SelfBehave: Generating a Behaviour-Driven Development Dataset Using the SELF-INSTRUCT Method
Software development faces persistent challenges in terms of maintainability and efficiency, and this is driving the ongoing search for innovative approaches. Agile methodologies, in particular Behaviour-Driven Development (BDD), have gained ground in society thanks to their ability to promote responsiveness to change and communication between stakeholders. However, as with many methods, the use of BDD can lead to mainte- nance costs and productivity problems. To meet these challenges, this research investigates the adaptation of advanced automatic data generation techniques, in particular SELF-INSTRUCT, to augment BDD datasets.

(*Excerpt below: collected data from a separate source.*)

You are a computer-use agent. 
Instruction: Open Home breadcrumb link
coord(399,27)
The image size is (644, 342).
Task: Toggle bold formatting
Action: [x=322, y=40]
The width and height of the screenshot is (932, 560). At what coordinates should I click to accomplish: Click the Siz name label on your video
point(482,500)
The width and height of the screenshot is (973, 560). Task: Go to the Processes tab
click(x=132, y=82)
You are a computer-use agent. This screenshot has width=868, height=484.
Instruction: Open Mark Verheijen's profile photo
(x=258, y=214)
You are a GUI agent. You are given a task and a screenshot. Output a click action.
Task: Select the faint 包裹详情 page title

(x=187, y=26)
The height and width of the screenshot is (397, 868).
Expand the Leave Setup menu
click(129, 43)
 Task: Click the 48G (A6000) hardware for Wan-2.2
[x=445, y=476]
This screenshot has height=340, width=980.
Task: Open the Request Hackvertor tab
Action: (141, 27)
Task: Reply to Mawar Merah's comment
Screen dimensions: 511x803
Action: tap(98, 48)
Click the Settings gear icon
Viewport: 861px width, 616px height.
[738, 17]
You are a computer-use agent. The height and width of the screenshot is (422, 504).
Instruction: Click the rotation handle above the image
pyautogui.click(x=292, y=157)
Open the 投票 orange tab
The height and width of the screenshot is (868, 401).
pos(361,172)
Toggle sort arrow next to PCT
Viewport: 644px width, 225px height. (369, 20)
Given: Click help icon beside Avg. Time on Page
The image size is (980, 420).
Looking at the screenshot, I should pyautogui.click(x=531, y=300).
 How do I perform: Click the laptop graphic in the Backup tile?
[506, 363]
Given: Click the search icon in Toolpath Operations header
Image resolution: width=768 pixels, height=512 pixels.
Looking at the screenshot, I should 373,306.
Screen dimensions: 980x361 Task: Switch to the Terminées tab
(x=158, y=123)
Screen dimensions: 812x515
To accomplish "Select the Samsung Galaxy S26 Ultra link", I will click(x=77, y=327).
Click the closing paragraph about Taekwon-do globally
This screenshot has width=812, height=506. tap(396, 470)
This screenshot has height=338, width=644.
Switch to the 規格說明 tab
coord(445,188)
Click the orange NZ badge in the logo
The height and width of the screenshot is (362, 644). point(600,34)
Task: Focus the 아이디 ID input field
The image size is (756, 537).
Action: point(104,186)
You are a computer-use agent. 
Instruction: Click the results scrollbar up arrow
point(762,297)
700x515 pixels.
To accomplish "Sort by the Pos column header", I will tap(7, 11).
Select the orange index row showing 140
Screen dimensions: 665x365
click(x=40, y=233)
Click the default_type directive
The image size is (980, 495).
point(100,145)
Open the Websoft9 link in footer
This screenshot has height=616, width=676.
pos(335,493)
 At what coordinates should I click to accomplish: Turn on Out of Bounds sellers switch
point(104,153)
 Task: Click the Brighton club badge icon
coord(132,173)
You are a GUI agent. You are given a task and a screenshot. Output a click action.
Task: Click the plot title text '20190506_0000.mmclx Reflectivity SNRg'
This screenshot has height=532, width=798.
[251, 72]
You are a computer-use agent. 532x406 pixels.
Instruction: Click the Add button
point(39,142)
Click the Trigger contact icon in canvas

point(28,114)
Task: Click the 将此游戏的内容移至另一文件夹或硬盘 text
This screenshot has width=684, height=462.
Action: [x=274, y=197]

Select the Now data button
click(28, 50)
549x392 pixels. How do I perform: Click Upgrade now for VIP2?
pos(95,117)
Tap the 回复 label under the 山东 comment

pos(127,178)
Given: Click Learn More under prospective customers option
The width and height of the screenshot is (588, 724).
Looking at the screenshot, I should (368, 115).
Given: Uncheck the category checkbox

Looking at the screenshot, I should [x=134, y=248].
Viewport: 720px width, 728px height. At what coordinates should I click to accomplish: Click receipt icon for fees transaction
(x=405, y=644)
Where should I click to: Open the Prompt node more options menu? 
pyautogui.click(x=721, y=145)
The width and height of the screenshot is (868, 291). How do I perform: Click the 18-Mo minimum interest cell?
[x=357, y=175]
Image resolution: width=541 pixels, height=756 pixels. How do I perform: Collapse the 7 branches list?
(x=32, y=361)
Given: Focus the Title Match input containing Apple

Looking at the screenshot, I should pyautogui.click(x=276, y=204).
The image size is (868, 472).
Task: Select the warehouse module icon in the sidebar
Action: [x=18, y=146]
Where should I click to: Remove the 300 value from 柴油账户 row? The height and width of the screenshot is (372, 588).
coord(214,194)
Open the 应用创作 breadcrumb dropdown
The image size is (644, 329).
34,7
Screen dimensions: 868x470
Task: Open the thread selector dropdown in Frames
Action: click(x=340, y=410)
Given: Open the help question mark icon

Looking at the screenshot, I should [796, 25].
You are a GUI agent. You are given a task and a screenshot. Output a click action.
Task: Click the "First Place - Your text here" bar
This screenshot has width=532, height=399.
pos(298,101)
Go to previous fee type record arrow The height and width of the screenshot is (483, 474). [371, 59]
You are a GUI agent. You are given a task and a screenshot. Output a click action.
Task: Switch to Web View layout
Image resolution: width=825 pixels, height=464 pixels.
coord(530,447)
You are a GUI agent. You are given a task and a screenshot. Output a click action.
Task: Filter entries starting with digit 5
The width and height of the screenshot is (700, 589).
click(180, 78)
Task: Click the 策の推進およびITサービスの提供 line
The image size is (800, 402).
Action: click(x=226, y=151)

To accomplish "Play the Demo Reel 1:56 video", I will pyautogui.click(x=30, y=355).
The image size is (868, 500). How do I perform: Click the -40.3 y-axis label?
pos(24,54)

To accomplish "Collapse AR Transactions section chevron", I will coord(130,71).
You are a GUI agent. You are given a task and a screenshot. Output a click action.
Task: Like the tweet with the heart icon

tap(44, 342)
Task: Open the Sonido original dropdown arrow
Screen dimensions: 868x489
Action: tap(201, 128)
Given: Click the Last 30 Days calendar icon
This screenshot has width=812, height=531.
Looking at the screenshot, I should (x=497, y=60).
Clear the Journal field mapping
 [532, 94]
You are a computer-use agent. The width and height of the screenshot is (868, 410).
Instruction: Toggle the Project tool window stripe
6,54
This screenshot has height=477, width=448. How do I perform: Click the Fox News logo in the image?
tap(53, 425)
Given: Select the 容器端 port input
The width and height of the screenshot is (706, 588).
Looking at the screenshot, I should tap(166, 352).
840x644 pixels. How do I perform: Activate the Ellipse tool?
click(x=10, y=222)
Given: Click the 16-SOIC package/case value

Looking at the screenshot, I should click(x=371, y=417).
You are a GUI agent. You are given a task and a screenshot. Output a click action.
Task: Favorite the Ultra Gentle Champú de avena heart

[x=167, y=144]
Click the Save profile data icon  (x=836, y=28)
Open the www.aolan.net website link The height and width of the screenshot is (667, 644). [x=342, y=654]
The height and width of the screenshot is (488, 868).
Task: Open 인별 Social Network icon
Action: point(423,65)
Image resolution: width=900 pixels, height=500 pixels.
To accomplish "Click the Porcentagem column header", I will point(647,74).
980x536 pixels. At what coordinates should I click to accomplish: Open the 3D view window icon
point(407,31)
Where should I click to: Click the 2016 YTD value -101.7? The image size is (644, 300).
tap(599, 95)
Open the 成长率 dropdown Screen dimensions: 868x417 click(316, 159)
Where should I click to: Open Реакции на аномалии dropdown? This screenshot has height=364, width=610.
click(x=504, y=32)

The research starts by analyzing the state of the art in Agile methodologies, natural language processing (NLP) and automation tools, highlighting the limitations of existing approaches and the potential of the SELF- INSTRUCT method. Next, the methodology section details the adaptation of the method to the BDD context and the creation of datasets with different initial data quality. The results indicate that SELF-INSTRUCT effectively augments BDD datasets, doubling the size of the original dataset and producing usable scenarios. However, improvements are needed, particularly in the filtering phase, to improve the quality of the data generated and accepted by the method. In addition, the study reveals that the quality of the initial data influences the validity of the scenarios generated, with good quality seed producing a greater number of valid pairs. Nevertheless, all the sets studied resulted in usable scenarios, indicating the effectiveness of SELF-INSTRUCT regardless of seed quality. The research suggests ideas for future exploration, including further fine-tuning of the method and investigation of different language models.
In conclusion, this research confirms the potential of automated data generation techniques, such as SELF- INSTRUCT, to efficiently and substantially increase the size of sets composed of BDD data. Despite its limitations, this study lays the foundation for future research aimed at improving BDD dataset augmentation and advancing the field of automated data generation in software engineering.